Using the entries that follow, write out the line containing "The image size is (1402, 840).", the line containing "Click the Back label", and every line between them, exactly and nothing else.

**Exercise material:**
==========

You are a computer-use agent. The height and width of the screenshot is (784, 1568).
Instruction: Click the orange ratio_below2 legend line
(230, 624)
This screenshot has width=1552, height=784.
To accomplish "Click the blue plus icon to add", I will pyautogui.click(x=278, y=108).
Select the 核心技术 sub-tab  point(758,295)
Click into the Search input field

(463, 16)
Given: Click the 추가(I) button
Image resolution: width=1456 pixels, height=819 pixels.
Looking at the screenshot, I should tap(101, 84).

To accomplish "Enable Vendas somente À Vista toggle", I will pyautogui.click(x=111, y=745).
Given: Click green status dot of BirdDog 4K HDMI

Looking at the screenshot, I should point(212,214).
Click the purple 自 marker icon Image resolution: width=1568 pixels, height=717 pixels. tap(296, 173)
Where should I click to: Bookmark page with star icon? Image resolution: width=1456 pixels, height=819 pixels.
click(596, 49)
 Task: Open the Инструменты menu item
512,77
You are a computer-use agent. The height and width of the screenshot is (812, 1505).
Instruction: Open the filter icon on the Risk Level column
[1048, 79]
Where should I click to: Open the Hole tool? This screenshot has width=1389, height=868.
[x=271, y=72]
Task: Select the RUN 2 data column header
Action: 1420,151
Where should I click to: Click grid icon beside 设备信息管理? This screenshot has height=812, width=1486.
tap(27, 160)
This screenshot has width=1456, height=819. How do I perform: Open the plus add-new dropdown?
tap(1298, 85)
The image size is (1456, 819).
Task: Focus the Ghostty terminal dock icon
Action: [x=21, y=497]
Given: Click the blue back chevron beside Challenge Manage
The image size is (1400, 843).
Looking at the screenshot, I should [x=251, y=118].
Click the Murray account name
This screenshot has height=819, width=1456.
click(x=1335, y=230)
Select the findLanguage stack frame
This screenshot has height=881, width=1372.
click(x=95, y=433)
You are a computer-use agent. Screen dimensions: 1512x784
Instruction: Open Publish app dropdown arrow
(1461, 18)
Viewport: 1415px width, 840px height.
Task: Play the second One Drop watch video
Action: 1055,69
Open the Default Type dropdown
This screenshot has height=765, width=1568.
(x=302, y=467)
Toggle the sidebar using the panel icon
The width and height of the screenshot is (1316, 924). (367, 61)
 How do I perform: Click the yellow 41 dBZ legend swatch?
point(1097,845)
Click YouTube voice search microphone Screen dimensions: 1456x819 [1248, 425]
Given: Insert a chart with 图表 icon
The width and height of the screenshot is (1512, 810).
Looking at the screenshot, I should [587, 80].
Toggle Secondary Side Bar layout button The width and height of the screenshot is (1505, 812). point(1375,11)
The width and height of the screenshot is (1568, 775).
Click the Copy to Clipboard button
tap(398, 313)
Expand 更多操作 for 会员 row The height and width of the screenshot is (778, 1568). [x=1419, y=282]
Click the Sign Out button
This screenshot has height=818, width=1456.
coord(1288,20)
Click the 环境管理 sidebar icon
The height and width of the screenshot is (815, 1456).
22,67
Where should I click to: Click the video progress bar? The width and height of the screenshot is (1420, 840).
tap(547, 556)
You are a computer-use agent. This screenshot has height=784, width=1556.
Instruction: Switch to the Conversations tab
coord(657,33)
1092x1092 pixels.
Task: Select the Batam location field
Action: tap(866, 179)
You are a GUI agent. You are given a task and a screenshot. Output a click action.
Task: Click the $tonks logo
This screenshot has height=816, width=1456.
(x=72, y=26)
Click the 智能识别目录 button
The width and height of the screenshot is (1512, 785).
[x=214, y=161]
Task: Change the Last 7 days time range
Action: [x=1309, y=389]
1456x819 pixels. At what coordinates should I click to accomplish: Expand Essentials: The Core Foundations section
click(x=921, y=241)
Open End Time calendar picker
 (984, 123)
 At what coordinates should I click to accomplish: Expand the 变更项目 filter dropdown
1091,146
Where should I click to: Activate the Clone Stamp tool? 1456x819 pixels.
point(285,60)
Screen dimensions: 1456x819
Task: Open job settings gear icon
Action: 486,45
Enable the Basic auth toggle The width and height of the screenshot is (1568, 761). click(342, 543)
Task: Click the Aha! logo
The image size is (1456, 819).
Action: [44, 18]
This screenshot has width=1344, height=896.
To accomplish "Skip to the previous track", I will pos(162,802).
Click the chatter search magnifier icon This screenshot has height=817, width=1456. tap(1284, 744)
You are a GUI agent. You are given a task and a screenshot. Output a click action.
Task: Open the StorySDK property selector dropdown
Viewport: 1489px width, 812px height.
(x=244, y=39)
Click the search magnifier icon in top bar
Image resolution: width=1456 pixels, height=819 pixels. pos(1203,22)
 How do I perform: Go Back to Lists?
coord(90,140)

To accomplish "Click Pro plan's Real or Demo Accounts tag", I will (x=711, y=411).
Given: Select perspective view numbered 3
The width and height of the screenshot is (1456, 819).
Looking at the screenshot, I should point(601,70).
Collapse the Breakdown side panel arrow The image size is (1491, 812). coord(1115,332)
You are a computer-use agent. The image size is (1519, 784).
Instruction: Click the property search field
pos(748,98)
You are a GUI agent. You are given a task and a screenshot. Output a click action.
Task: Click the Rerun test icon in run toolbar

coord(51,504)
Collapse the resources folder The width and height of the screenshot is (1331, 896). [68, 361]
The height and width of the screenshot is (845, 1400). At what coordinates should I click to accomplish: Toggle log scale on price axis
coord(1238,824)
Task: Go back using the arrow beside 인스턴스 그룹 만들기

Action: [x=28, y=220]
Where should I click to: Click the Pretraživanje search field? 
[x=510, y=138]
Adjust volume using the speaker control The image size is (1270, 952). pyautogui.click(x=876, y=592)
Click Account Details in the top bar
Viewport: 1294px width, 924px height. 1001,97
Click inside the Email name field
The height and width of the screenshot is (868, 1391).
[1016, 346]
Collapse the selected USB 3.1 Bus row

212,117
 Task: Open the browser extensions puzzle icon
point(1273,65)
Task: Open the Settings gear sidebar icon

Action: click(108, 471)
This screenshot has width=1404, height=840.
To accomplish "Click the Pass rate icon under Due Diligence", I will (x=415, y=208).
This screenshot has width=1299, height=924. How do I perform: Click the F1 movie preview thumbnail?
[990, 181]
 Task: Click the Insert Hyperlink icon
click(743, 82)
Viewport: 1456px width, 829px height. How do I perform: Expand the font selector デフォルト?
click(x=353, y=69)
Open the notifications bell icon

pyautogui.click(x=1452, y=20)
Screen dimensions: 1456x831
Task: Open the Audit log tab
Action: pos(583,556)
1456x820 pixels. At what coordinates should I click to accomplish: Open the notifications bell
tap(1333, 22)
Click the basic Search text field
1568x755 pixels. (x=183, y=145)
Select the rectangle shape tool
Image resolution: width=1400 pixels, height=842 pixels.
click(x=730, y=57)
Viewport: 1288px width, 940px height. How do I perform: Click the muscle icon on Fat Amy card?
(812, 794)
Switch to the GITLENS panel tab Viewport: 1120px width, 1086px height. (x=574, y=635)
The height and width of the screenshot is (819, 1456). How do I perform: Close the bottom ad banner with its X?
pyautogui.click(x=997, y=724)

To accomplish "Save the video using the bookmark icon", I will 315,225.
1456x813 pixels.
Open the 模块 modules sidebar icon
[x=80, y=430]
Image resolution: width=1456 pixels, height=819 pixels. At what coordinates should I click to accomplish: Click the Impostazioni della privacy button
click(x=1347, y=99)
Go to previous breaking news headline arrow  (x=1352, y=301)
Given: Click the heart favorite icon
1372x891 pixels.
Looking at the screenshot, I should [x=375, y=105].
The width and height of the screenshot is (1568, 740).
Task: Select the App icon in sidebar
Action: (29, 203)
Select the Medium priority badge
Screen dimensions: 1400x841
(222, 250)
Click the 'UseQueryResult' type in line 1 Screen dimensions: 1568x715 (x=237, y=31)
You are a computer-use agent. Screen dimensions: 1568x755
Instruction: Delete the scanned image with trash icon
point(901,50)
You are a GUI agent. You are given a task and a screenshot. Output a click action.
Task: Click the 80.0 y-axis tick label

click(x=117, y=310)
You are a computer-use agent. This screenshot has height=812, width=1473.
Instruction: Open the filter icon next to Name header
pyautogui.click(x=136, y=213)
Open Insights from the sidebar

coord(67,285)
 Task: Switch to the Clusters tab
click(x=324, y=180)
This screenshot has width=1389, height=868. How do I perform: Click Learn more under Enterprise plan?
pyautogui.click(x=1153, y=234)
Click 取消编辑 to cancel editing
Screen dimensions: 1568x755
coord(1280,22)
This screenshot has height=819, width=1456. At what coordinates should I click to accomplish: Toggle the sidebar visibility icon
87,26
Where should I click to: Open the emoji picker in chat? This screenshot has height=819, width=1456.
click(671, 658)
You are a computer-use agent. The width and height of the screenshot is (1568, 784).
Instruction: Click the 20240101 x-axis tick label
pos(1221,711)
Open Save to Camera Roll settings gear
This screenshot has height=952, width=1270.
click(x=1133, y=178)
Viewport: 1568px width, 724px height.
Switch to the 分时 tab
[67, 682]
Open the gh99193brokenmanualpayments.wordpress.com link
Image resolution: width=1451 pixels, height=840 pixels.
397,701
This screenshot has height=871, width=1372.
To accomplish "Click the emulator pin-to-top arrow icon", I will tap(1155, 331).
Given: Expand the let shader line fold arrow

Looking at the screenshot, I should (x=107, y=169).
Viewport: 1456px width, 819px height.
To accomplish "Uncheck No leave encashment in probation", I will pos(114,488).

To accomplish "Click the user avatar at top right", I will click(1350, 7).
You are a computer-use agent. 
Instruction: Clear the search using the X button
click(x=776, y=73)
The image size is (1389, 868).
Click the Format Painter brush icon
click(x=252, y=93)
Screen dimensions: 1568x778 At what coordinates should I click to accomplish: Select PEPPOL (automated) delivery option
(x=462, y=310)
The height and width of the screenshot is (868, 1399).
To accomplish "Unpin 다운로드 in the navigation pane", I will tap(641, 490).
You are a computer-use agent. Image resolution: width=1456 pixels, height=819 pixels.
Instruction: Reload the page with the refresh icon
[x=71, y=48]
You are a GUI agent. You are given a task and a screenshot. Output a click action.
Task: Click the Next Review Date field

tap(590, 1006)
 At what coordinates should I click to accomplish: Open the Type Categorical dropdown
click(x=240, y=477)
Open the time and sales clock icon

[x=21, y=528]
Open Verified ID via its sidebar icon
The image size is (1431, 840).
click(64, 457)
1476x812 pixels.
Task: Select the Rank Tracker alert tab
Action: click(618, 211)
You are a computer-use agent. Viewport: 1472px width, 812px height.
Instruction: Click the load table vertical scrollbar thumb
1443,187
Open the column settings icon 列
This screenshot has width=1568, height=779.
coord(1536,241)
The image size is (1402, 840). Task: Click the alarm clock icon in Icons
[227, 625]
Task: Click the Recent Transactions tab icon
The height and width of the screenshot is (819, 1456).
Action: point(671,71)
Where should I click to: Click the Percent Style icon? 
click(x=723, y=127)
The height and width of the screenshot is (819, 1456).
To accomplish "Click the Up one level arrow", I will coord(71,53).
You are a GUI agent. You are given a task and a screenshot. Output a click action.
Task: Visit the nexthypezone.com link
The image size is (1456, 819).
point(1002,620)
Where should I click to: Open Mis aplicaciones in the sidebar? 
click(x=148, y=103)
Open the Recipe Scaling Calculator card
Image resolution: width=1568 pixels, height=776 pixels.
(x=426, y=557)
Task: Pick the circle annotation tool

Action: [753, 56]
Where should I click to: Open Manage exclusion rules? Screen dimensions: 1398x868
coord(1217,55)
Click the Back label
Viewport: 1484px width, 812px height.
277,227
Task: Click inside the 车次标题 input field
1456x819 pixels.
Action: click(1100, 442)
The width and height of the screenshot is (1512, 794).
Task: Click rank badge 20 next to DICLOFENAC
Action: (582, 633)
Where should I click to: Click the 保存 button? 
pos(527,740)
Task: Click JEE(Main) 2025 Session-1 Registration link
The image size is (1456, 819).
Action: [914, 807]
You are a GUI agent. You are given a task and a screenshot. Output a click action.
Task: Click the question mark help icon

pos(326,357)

==========

**Solution to this task:**
The image size is (1402, 840). Task: Click the alarm clock icon in Icons
[227, 625]
Task: Click the Recent Transactions tab icon
The height and width of the screenshot is (819, 1456).
Action: point(671,71)
Where should I click to: Click the Percent Style icon? 
click(x=723, y=127)
The height and width of the screenshot is (819, 1456).
To accomplish "Click the Up one level arrow", I will coord(71,53).
You are a GUI agent. You are given a task and a screenshot. Output a click action.
Task: Visit the nexthypezone.com link
The image size is (1456, 819).
point(1002,620)
Where should I click to: Open Mis aplicaciones in the sidebar? 
click(x=148, y=103)
Open the Recipe Scaling Calculator card
Image resolution: width=1568 pixels, height=776 pixels.
(x=426, y=557)
Task: Pick the circle annotation tool

Action: [753, 56]
Where should I click to: Open Manage exclusion rules? Screen dimensions: 1398x868
coord(1217,55)
Click the Back label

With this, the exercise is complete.